In situ (operando) electrochemical dilatometry (ECD) provides information on the expansion/shrinkage of an electrode during cell cycling. It is shown that the ECD signal can be used as descriptor to ...characterize the charge storage behavior of lithium and sodium ions in hard carbon electrodes. It is found that sodium storage in hard carbons occurs by a three‐step mechanism, namely I) insertion, II) pore filling, and III) plating. Step III can be seen from a sudden increase in electrode thickness for potentials below around 36 mV versus Na+/Na and is assigned to plating on the hard carbon surface. Interestingly, this last step is absent in the case of lithium which demonstrates that the storage behavior between both alkali metals is different. The plating mechanism is also supported by reference experiments in which bulk plating is enforced.

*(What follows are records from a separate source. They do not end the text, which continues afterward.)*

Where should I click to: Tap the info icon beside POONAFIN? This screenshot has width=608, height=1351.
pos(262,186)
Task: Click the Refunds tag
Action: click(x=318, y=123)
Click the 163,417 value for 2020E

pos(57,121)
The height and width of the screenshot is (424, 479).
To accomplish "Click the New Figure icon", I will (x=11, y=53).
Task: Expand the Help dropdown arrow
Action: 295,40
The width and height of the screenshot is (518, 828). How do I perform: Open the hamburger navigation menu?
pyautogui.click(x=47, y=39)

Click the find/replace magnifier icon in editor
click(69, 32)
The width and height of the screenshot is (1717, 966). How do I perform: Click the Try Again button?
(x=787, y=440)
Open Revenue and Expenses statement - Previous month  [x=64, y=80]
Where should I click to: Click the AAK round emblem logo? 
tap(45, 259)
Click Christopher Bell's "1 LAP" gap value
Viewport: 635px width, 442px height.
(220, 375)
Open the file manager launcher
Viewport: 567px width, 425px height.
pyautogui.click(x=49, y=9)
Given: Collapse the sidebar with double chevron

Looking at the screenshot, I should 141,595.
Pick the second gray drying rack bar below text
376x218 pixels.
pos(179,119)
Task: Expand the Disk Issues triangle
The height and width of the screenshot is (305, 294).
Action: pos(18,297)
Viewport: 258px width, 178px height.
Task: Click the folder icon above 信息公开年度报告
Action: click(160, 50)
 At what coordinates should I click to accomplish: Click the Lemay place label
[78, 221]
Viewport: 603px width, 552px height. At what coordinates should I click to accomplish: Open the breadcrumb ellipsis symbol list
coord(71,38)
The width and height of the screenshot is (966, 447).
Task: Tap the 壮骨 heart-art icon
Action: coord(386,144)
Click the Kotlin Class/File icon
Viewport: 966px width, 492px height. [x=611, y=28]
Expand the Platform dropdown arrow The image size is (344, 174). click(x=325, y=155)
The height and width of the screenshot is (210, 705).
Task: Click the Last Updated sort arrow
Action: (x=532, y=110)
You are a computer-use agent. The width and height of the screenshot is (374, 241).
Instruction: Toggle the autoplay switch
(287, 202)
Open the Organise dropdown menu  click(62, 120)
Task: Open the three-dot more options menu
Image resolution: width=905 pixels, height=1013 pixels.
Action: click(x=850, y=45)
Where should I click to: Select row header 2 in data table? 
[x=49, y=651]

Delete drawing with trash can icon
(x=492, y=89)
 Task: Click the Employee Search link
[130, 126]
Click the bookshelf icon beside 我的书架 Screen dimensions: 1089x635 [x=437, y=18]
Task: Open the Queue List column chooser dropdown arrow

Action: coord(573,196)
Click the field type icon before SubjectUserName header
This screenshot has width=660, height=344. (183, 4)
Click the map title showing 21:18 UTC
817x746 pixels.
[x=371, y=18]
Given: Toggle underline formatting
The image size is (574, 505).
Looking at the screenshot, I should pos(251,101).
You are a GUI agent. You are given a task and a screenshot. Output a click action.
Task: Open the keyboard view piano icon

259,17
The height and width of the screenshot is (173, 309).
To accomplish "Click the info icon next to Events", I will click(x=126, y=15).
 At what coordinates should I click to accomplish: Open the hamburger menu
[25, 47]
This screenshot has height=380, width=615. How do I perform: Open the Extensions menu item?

Bulk plating on hard carbon electrodes can be detected more easily for sodium compared to lithium. It is also found that the type of binder strongly influences the dilatometry results. A comparison between the binders sodium salt of carboxymethyl cellulose and poly(vinylidene difluoride) shows that the use of the former leads to notably smaller first electrode expansion as well as a higher initial Coulomb efficiency.
Plating only for sodium: The storage mechanism of sodium and lithium ions in hard carbon is investigated by monitoring the change of the electrode thickness during charging and discharging. For lithium ions, a two‐step mechanism is found, whereas for sodium ions, a three‐step mechanism with a plating process as the last mechanism is found.